Manju Warrier, in the last decade, has not just become a star in her own right but has set a standard for filmmakers and scenarists to take note of. Her success as a lead actor  crumbles the age-old theory – concocted no doubt by a grumpy man of zero skills – that people don’t like to see women over 25 on screen, that films which tell stories of older women will simply fail to click.

In recent years, many female actors who disappeared earlier have also begun floating back to films, not just to play the big sister or mother, but to make their presence felt. Meera Jasmine, who had taken a break of six years away from the industry, starred in Sathyan Anthikad’s Makal in 2022. Though this was not a lead role, she didn’t play a character too old for her age and immediately landed a lead role in an upcoming film titled Queen Elizabeth. Navya Nair appeared on screen last year as the lead in Oruthee, 10 years after Scene Onnu Nammude Veedu, her last Malayalam film. Janaki Jaane, another film of hers where she plays the title role released only days ago.

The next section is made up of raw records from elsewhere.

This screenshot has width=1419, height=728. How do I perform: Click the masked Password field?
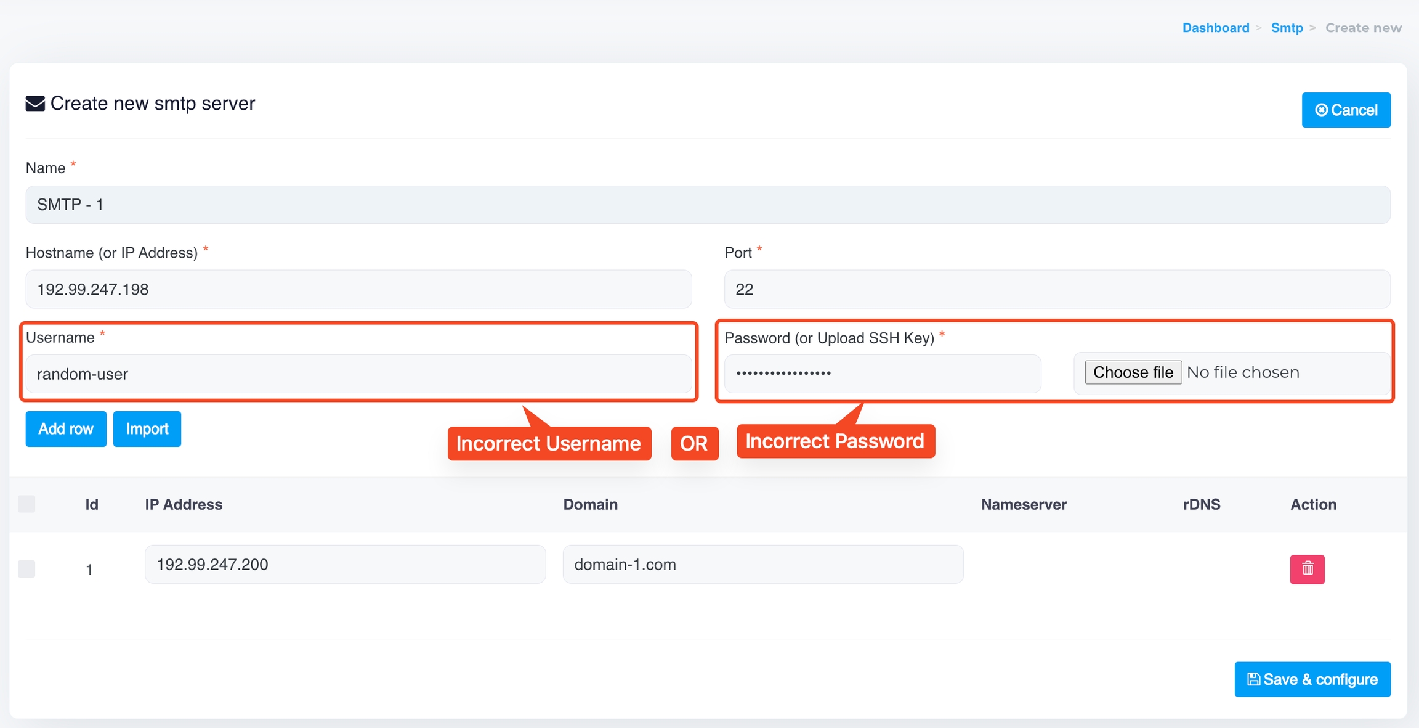click(882, 374)
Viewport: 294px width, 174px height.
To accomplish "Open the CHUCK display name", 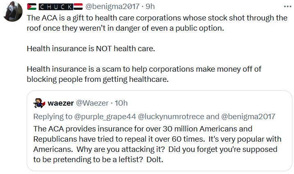I will (56, 7).
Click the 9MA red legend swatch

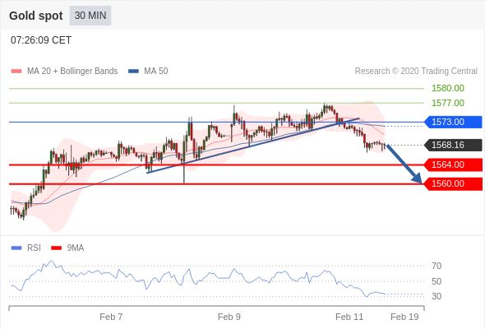point(56,248)
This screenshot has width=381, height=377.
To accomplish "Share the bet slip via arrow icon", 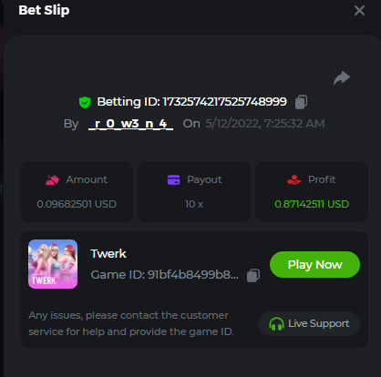I will [342, 77].
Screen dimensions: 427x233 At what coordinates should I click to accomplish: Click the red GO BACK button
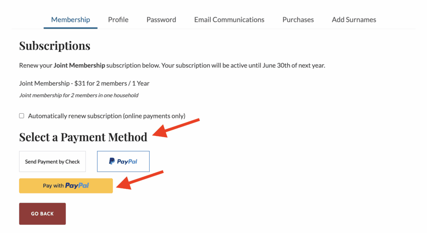pos(43,213)
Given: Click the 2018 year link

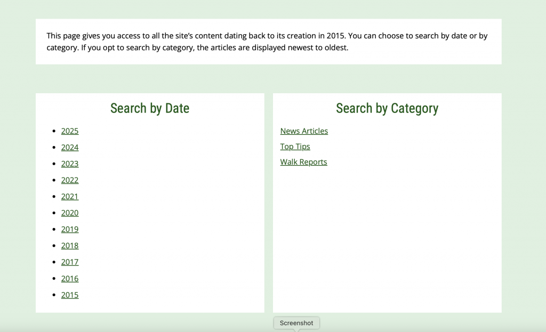Looking at the screenshot, I should (x=70, y=246).
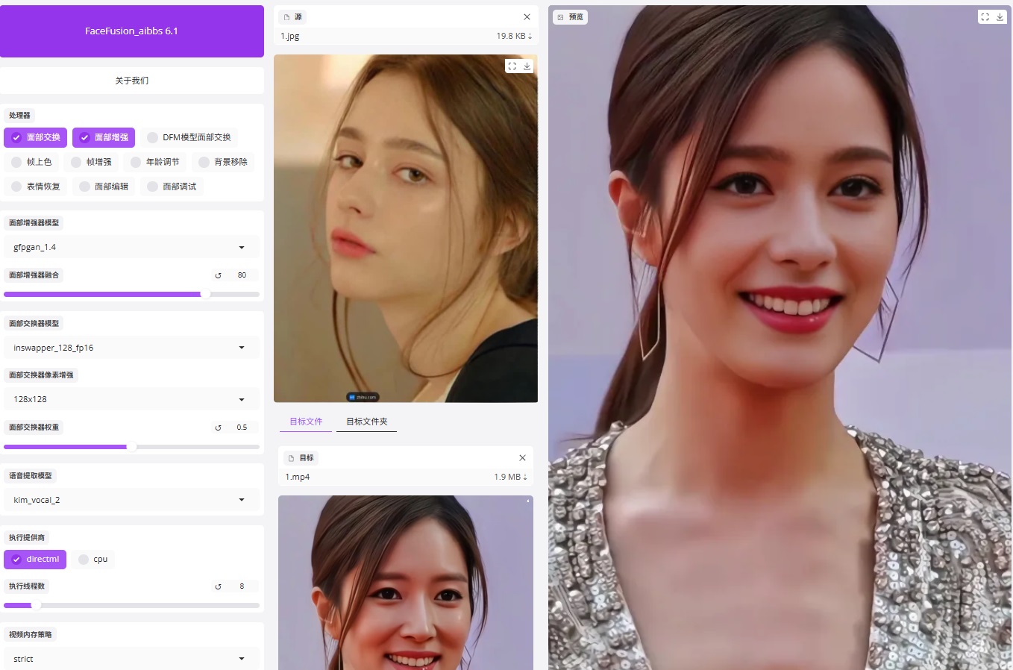The image size is (1013, 670).
Task: Disable the 面部交换 processor
Action: coord(35,137)
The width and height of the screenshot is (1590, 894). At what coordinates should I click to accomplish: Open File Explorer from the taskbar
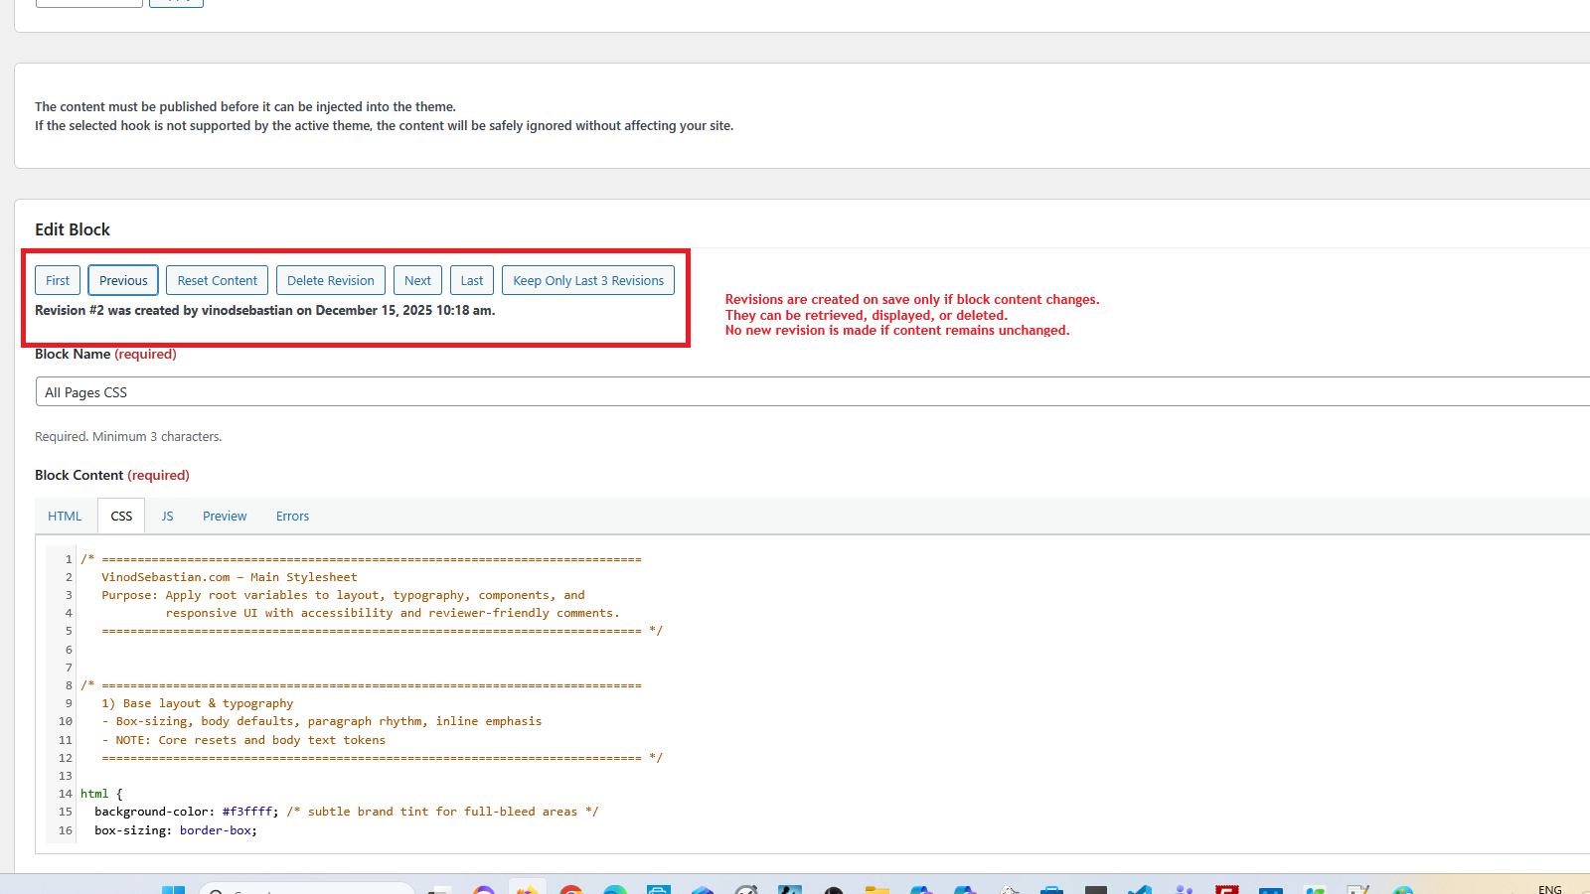point(876,889)
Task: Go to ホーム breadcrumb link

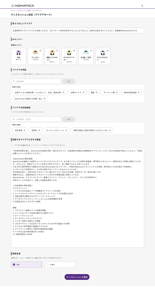Action: [13, 11]
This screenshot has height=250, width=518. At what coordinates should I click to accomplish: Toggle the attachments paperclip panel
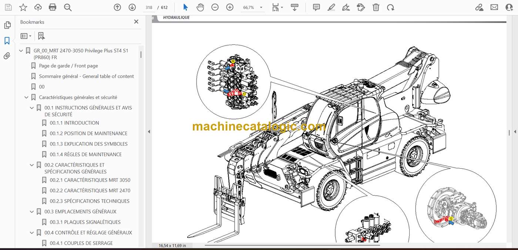7,56
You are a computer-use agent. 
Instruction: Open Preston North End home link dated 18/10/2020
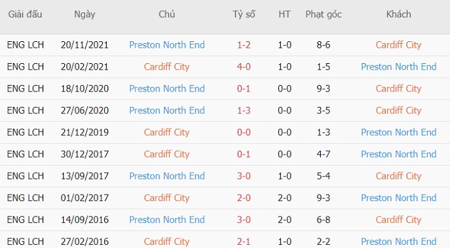(x=167, y=89)
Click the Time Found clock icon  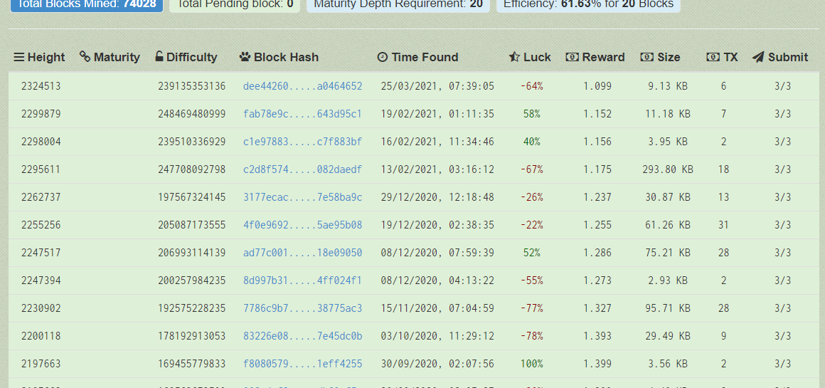383,57
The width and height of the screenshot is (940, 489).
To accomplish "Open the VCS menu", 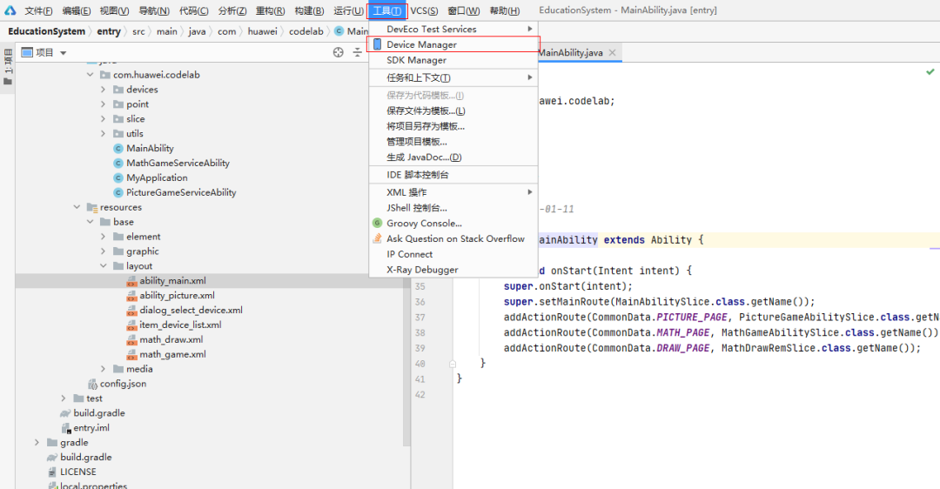I will (x=424, y=11).
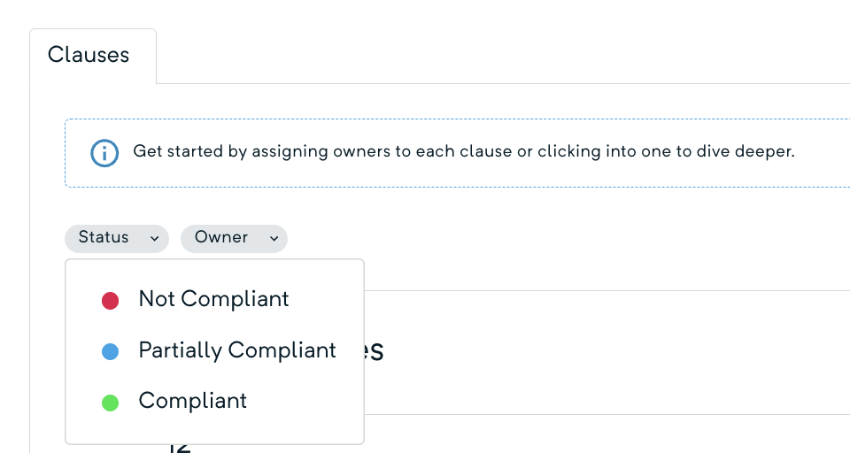Click the red Not Compliant dot
850x453 pixels.
[111, 301]
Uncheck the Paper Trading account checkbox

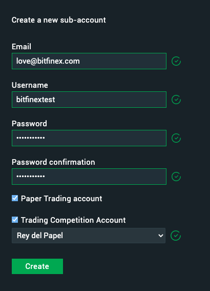coord(15,198)
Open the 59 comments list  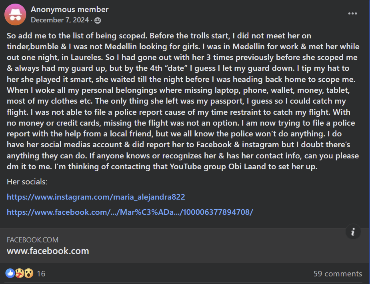338,274
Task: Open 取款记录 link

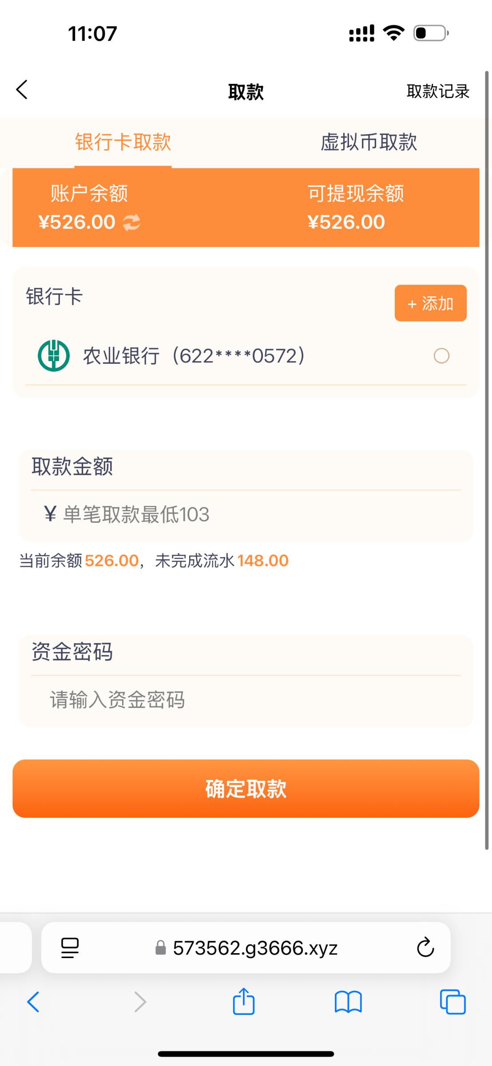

Navya, in a recent interview with The Cue, said that it would be a certain kind of character that came in search of married women, not what they used to be offered before. She also said that it was not the audience who forgot the women actors after marriage, but the film industry which seems to write such women off as ‘settled with families’ and no longer interested in acting. She also admitted to having followed this trodden path, conditioned by years of seeing women leaving films after marriage. But by the time she was aware and attuned to the possibility of acting again, the industry had forgotten her.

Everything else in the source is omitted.